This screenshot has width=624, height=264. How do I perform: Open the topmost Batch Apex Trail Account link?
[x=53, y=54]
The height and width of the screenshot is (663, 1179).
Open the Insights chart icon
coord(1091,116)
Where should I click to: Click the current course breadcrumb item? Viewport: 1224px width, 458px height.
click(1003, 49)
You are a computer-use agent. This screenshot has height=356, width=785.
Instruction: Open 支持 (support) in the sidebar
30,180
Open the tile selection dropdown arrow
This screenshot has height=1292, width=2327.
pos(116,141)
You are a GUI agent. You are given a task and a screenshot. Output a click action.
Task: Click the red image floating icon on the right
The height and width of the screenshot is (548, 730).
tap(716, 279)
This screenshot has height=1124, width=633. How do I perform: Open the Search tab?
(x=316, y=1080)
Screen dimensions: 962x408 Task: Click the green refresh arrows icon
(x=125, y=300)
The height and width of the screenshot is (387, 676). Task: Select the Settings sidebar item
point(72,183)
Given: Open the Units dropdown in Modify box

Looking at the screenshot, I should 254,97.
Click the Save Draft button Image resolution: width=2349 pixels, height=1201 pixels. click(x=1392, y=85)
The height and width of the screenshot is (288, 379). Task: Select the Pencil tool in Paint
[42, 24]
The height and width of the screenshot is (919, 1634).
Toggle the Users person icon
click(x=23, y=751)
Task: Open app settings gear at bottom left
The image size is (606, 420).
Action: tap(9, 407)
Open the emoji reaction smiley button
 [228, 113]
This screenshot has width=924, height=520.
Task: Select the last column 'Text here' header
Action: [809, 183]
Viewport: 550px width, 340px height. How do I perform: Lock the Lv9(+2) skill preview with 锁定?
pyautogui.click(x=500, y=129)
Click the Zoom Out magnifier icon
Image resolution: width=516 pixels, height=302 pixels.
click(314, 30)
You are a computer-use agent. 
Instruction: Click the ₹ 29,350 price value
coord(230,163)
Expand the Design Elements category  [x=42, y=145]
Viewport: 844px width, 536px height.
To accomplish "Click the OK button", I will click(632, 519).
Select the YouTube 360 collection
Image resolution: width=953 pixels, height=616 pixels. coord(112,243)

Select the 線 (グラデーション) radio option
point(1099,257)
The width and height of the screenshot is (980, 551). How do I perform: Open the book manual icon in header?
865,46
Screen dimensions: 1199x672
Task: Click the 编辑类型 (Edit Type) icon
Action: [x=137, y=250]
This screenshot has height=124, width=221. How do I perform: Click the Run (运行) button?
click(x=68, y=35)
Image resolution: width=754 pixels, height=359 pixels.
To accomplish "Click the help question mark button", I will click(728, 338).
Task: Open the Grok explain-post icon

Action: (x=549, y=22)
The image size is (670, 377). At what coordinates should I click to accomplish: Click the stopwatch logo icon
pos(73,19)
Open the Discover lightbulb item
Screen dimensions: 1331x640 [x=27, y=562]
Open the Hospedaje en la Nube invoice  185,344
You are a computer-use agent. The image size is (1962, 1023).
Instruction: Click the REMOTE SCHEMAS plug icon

━━━━━━━━

[TASK INSTRUCTIONS] Give every line of the records above as a numbered list, leaving out the blank lines.

[ANSWER IN FULL]
1. This screenshot has width=624, height=264. How do I perform: Open the topmost Batch Apex Trail Account link?
2. [x=53, y=54]
3. The height and width of the screenshot is (663, 1179).
4. Open the Insights chart icon
5. coord(1091,116)
6. Where should I click to: Click the current course breadcrumb item? Viewport: 1224px width, 458px height.
7. click(1003, 49)
8. You are a computer-use agent. This screenshot has height=356, width=785.
9. Instruction: Open 支持 (support) in the sidebar
10. 30,180
11. Open the tile selection dropdown arrow
12. This screenshot has height=1292, width=2327.
13. pos(116,141)
14. You are a GUI agent. You are given a task and a screenshot. Output a click action.
15. Task: Click the red image floating icon on the right
16. The height and width of the screenshot is (548, 730).
17. tap(716, 279)
18. This screenshot has height=1124, width=633. How do I perform: Open the Search tab?
19. (x=316, y=1080)
20. Screen dimensions: 962x408 Task: Click the green refresh arrows icon
21. (x=125, y=300)
22. The height and width of the screenshot is (387, 676). Task: Select the Settings sidebar item
23. point(72,183)
24. Given: Open the Units dropdown in Modify box
25. Looking at the screenshot, I should 254,97.
26. Click the Save Draft button Image resolution: width=2349 pixels, height=1201 pixels. click(x=1392, y=85)
27. The height and width of the screenshot is (288, 379). Task: Select the Pencil tool in Paint
28. [42, 24]
29. The height and width of the screenshot is (919, 1634).
30. Toggle the Users person icon
31. click(x=23, y=751)
32. Task: Open app settings gear at bottom left
33. The image size is (606, 420).
34. Action: tap(9, 407)
35. Open the emoji reaction smiley button
36.  [228, 113]
37. This screenshot has width=924, height=520.
38. Task: Select the last column 'Text here' header
39. Action: [809, 183]
40. Viewport: 550px width, 340px height. How do I perform: Lock the Lv9(+2) skill preview with 锁定?
41. pyautogui.click(x=500, y=129)
42. Click the Zoom Out magnifier icon
43. Image resolution: width=516 pixels, height=302 pixels.
44. click(314, 30)
45. You are a computer-use agent. 
46. Instruction: Click the ₹ 29,350 price value
47. coord(230,163)
48. Expand the Design Elements category  [x=42, y=145]
49. Viewport: 844px width, 536px height.
50. To accomplish "Click the OK button", I will click(632, 519).
51. Select the YouTube 360 collection
52. Image resolution: width=953 pixels, height=616 pixels. coord(112,243)
53. Select the 線 (グラデーション) radio option
54. point(1099,257)
55. The width and height of the screenshot is (980, 551). How do I perform: Open the book manual icon in header?
56. 865,46
57. Screen dimensions: 1199x672
58. Task: Click the 编辑类型 (Edit Type) icon
59. Action: [x=137, y=250]
60. This screenshot has height=124, width=221. How do I perform: Click the Run (运行) button?
61. click(x=68, y=35)
62. Image resolution: width=754 pixels, height=359 pixels.
63. To accomplish "Click the help question mark button", I will click(728, 338).
64. Task: Open the Grok explain-post icon
65. Action: (x=549, y=22)
66. The image size is (670, 377). At what coordinates should I click to accomplish: Click the stopwatch logo icon
67. pos(73,19)
68. Open the Discover lightbulb item
69. Screen dimensions: 1331x640 [x=27, y=562]
70. Open the Hospedaje en la Nube invoice  185,344
71. You are a computer-use agent. The image size is (1962, 1023).
72. Instruction: Click the REMOTE SCHEMAS plug icon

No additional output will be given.